Firstly, even the immigrants are leaving, if it’s such utopia in the goldfish bowl of socialist Labour, why would they leave? By the way, it’s very easy to export any benefits you might be entitled to after your temporary stay as well, so I imagine you will live a lot more cheaply in say Poland than the UK on the money they hand out.
Secondly, the numbers of people leaving are majority skilled (harder to recruit, engineers, doctors, architects, nurses). Now you are arguing that it doesn’t matter because we can just import some more immigrants to do those jobs.
Here’s what you don’t know, UK skilled expats are amongst the highest paid in the world wherever they are because we are so respected for our hard work ethic, our compassion, our attitude to working and our ability to get a job done properly and we take responsibility for doing a job – we have the best skilled labour. You can’t import these traits from the sub-continent or even the Mediteranean, it’s unique to us as British people, we set examples to the rest of the world believe it or not!
“Can you clarify this question please, I’m not sure what you mean? : “If income tax was abolished tomorrow and the Government announced that the benefits of the non-working family next door was allocated to you instead on a charitable basis, would you turn up with a cheque each month for the full amount of your tax and national insurance? I seriously doubt it.””
Mr GB says no more income tax for you to pay, instead what you would normally pay in tax and national insurance is to be given as a voluntary charitable donation every month to the family next door who don’t work…it saves on the paperwork and just makes the redistribution of your tax more simpler. How many cheques would you hand over?

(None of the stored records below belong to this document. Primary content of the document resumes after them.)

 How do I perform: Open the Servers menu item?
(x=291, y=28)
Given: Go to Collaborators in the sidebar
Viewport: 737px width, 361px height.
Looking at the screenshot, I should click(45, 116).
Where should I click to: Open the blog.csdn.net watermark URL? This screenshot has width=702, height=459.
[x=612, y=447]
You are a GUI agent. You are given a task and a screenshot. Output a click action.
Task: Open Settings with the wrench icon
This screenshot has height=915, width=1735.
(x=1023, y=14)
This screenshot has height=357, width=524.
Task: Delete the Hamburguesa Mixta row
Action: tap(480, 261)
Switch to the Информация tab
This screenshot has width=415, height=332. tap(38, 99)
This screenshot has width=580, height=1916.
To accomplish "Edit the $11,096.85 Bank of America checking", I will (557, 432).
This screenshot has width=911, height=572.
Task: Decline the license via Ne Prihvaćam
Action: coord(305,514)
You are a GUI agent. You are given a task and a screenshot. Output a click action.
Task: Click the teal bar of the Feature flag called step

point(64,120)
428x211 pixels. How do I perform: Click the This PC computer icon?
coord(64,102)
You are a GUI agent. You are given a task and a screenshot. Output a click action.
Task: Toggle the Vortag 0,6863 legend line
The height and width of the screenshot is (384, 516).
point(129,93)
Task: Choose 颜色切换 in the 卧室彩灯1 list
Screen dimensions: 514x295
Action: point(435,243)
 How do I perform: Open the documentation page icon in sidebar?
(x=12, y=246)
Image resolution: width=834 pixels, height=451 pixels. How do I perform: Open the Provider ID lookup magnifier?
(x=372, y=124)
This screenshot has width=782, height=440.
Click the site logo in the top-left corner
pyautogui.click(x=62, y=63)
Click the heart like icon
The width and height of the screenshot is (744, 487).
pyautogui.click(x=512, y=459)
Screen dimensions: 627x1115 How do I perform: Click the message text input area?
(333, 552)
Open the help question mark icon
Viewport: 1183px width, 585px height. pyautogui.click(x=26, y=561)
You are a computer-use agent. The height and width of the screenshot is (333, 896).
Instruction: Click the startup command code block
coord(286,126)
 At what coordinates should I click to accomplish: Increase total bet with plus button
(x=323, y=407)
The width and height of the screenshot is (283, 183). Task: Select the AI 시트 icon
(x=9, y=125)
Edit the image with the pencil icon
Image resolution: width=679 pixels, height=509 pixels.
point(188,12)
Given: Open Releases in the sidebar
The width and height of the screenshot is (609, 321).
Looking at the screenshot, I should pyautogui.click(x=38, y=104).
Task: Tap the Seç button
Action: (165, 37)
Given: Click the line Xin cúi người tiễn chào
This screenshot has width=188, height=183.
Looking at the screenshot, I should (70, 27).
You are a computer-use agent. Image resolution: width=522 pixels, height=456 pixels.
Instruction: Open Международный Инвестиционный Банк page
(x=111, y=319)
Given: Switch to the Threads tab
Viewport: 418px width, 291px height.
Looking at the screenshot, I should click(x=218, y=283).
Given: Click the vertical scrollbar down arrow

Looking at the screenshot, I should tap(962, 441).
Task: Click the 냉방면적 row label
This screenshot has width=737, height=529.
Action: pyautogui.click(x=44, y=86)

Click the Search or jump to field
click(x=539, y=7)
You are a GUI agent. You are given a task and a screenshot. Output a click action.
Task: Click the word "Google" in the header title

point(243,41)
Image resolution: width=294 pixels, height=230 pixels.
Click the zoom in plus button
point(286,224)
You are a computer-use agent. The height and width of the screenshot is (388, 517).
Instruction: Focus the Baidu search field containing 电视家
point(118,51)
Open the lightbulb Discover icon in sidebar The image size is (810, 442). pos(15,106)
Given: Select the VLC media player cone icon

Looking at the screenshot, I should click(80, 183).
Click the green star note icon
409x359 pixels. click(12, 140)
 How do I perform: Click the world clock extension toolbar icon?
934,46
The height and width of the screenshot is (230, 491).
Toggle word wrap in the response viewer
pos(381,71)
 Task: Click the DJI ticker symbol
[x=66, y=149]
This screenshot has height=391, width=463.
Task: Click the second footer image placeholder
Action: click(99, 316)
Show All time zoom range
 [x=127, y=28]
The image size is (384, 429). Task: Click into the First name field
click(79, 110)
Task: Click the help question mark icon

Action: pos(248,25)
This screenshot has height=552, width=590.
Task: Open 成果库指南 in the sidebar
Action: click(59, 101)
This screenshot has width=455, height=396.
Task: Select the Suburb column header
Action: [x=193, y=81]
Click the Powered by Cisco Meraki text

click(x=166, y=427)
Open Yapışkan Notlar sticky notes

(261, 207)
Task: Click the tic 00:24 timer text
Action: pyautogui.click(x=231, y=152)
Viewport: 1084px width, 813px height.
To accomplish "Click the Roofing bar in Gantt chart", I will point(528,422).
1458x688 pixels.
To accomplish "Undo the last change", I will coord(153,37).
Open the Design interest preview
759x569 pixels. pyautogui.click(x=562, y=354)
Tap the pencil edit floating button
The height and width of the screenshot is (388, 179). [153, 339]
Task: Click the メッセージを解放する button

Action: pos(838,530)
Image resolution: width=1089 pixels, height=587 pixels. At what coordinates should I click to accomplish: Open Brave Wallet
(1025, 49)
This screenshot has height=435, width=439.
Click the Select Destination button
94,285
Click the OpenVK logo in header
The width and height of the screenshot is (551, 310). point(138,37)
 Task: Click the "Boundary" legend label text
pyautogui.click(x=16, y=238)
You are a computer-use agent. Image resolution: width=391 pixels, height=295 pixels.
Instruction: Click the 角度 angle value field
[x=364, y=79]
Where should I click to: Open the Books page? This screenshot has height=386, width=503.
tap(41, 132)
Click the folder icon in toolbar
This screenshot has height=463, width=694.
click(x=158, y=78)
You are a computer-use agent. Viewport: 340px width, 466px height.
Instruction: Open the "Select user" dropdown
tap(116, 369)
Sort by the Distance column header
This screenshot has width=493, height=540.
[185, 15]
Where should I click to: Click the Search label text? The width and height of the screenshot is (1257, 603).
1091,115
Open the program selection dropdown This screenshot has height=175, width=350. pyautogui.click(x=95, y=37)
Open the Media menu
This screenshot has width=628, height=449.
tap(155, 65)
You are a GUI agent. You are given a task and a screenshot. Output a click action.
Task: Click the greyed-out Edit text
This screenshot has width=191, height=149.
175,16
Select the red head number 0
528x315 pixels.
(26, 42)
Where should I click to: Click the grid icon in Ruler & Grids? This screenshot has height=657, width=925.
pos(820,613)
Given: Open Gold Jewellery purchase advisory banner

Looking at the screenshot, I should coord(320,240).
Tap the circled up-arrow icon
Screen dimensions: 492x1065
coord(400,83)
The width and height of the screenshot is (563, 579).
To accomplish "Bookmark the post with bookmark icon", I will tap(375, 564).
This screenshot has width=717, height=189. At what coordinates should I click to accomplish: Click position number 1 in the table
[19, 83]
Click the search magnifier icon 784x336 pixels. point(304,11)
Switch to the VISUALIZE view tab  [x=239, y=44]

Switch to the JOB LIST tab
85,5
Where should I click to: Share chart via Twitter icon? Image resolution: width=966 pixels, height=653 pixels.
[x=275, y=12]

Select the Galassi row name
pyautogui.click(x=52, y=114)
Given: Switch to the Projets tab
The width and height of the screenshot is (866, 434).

I resent paying a high level of taxes to dossers. I don’t mind paying taxes at a reasonable level but I resent being screwed out of them and having no choice as to what they are spent on and whether they are lining the moat of some politician’s castle.
“Society’s problems are unfortunately there for everyone to see. Deeper thinking will reveal that we should look at the ways to promote social responsibility through education and health advice.” And Labour have been so successful at this haven’t they? 13 years later.
I’m sorry, but the fact that we are not there is not our loss but the UK’s, we were the ones paying in and taking nothing back out and now we’re not paying tax at all yet we can walk in at any time and abuse the system if we wanted to and the skills we have that are needed by the UK are being utilised elsewhere. I would rather slit my own throat than vote another Labour government in.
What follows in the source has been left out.